A completely different challenge is presented by binding of principally ditopic 14-3-3 protein to client proteins with multisite phosphorylation, where stoichiometry and binding mechanism is impossible to predict without a careful systematic analysis. These examples include 14-3-3 binding to (i) Tau protein involved in the development of Alzheimer's disease and other tauopathies (at least three to seven 14-3-3-binding sites [41,42]), (ii) cystic fibrosis transmembrane conductance regulator (CFTR) involved in the development of the associated genetic disease (nine 14-3-3-binding sites [43]), and (iii) Parkinson's disease-related LRRK2 (six 14-3-3-binding sites [44]).

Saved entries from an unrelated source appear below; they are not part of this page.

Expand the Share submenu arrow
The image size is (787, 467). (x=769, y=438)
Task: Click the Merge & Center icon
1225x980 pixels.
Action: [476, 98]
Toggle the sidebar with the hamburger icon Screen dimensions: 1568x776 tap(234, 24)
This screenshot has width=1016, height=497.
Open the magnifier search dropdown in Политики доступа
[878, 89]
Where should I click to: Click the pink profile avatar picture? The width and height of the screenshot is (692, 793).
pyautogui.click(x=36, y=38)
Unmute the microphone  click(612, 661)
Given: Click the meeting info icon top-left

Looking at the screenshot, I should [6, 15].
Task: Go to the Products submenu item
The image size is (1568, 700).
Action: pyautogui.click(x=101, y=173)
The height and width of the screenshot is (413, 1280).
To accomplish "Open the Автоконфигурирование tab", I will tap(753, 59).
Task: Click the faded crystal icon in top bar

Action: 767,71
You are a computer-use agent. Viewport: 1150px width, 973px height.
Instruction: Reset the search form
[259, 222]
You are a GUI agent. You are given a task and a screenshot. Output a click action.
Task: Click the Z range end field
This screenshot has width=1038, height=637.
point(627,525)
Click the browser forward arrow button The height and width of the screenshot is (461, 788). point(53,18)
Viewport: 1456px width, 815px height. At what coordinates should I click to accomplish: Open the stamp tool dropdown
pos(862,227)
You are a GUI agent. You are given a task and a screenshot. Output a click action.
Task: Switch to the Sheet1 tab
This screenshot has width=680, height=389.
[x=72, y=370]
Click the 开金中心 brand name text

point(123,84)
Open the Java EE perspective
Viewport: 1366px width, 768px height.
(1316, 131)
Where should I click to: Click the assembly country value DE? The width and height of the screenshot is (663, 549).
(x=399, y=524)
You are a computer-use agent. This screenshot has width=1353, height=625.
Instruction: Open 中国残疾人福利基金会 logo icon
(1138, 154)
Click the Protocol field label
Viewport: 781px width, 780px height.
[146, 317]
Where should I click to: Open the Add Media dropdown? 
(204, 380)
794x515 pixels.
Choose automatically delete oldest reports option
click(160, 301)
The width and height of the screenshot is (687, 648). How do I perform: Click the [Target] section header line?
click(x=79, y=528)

Some trivial considerations should be taken into account when studying the interaction of multivalent phosphoproteins with 14-3-3. If the phosphosites are located too close to each other in sequence, they may interfere upon 14-3-3 binding. To contribute to 14-3-3 binding, they have to be separated by at least 15 residues not forming rigid structural elements, otherwise, the antiparallel 14-3-3 dimer can accommodate only one of them. The sites that are too far away from each other, both in sequence and in space (for example, in large multi-domain proteins like ∼2500 amino acid residues-long leucine-rich repeat kinase 2 (LRRK2) [44]), can serve as docking points for different 14-3-3 molecules unless the protein architecture permits sufficient 14-3-3 dimer-mediated deformation. Synergistic binding of three 14-3-3 dimers to the C-terminal tails of the plant plasma membrane H+-ATPase dimers was shown to convert the enzyme into the active hexamer [45,46]. Although somewhat speculative in the absence of direct structural information about 14-3-3 complexes with full-length multivalent proteins, the presence of IDPRs should be especially beneficial for complex formation with large multivalent client proteins composed of several rigid domains. Multivalency may lead to various 14-3-3 binding configurations involving different combinations of binding sites and each combination may provide distinct output. This emphasizes the importance of studies aimed to delineate the binding process that basically decodes the complex multisite phosphorylation signal via 14-3-3.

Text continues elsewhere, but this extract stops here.